## Saved entries
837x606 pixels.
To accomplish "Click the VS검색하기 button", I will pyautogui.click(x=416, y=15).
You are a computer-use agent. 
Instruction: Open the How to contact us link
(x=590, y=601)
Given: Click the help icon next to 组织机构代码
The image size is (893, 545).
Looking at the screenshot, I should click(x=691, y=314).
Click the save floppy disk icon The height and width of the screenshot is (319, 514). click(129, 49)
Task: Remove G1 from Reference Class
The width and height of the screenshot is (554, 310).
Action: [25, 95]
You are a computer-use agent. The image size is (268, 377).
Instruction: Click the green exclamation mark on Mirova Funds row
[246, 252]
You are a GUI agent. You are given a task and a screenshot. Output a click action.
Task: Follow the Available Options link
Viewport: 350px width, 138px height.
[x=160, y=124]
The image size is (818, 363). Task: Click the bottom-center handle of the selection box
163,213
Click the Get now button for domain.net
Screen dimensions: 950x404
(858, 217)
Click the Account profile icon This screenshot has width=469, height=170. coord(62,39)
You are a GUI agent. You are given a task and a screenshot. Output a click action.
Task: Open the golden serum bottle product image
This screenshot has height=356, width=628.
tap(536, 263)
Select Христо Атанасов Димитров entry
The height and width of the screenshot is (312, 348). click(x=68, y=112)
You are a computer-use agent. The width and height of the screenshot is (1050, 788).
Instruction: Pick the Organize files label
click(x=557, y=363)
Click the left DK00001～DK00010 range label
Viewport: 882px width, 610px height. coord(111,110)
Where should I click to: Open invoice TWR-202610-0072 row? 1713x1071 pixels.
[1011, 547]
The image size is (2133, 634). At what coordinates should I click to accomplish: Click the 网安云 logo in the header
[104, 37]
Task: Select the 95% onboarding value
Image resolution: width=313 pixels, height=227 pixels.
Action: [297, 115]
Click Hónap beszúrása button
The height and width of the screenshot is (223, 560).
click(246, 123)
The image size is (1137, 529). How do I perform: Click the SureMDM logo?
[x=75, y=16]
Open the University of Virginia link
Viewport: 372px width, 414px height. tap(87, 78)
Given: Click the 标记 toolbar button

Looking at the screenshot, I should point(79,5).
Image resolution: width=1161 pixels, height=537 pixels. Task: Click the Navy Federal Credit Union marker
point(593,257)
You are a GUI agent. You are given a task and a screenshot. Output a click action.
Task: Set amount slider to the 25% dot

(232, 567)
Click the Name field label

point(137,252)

## About this task
Show each line in the entries that holds the string "computer".

## Solved problem
You are a computer-use agent. 
You are a computer-use agent. The image size is (268, 377).
You are a computer-use agent. The width and height of the screenshot is (1050, 788).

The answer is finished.